Tatiana Freitas e Gerson Freitas Jr.

(Bloomberg) -- Apreensão com acusações de informações privilegiadas, possíveis batalhas judiciais nos EUA e incertezas sobre um acordo de leniência com procuradores ajudaram a alimentar outra debandada da JBS, fazendo com que a empresa brasileira no centro do mais recente escândalo político do país perdesse R$ 7,45 bi em valor de mercado apenas nesta segunda-feira.

As ações da maior empresa de carnes do mundo despencaram 31%, um tombo histórico. Isso após declínio de 21% na semana passada, quando os investidores venderam as ações da cia. brasileira depois que surgiram os primeiros relatos mostrando o presidente da JBS admitindo o pagamento de propinas e a outros políticos em conversa com o presidente Michel Temer. Os títulos da empresa também caíram após a Moody's rebaixar a classificação de crédito da empresa.

O colapso das ações e especulação de que JBS pode ser alvo de processos coletivos nos EUA como resultado das revelações parecem ter acabado de vez com os planos para o IPO de sua unidade JBS Foods em Nova York, de acordo com Luis Gustavo Pereira, analista da corretora Guide Investimentos. Também pesaram nas ações a incerteza em torno da controladora J&F Investimentos, que ainda está em negociações com promotores para um acordo de leniência.

"É difícil encontrar um piso para as ações da JBS no momento", disse Pereira por telefone.

Em depoimentos filmados pela Justiça e divulgados em 19 de maio, Joesley Batista e o irmão Wesley descrevem um amplo esquema de pagamentos ilícitos durante vários anos. Os depoimentos surgem 3 anos depois que o país foi sacudido pela primeira vez pela Lava Jato.

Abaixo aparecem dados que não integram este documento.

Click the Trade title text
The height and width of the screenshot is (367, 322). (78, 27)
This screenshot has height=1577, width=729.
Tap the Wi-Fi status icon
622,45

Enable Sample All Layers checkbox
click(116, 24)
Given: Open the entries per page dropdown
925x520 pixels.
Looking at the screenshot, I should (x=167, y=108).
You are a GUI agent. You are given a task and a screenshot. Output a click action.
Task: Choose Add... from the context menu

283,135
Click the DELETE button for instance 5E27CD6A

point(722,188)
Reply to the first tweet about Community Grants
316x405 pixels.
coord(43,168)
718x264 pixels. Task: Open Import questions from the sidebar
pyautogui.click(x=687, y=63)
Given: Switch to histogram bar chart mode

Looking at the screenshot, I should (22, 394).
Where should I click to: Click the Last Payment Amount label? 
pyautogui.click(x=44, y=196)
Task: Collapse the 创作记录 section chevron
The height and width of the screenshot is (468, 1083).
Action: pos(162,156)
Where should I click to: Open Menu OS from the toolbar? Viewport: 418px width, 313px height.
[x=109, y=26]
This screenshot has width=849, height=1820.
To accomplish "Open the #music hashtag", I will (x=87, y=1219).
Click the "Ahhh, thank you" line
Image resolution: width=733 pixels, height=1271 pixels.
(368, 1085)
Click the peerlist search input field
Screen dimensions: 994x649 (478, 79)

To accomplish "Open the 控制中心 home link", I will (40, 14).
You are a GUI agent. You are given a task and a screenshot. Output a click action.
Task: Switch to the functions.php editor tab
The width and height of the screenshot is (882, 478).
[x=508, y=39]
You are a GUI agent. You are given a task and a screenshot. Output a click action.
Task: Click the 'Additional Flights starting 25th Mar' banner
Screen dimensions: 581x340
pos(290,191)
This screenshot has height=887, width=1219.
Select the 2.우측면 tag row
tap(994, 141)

Temer, que negou qualquer irregularidade, está resistindo à pressão para renunciar. Ele reforçou sua defesa em um discurso exibido na TV nacionalmente no fim de semana, dizendo que a JBS fez "milhões e milhões de dólares" em menos de 24 horas com os negócios com câmbio porque estava ciente de que o testemunho dos irmãos levaria o real a se depreciar. Entretanto, as condições dadas a Joesley, presidente do conselho da JBS, como parte do acordo de delação com promotores serão questionadas na Suprema Corte, segundo o jornal O Estado de S. Paulo.

Cinco Investigações

A CVM iniciou 5 inquéritos separados sobre negócios relacionados à JBS e ao Banco Original, que também é de propriedade da J&F. A CVM informou aos promotores sobre possível uso de informações privilegiadas na negociação de futuros e ações em dólar.

A JBS não quis comentar as transações com ações. Cia. disse que suas recentes operações de moeda foram destinadas a reduzir o risco e estão em conformidade com a política da empresa.

Os promotores e a empresa não chegaram a um acordo sobre o montante que a J&F deve pagar em multas no acordo de leniência. As negociações foram retomadas nesta segunda-feira, de acordo com uma nota no site da promotoria brasileira, que busca pagamento de R$ 11,2 bi dez anos. Numa primeira proposta, a JBS ofereceu pagar R$ 1 bilhão e, depois, R$ 1,4 bilhão. A empresa disse que também iniciou negociações de leniência com o Departamento de Justiça dos EUA.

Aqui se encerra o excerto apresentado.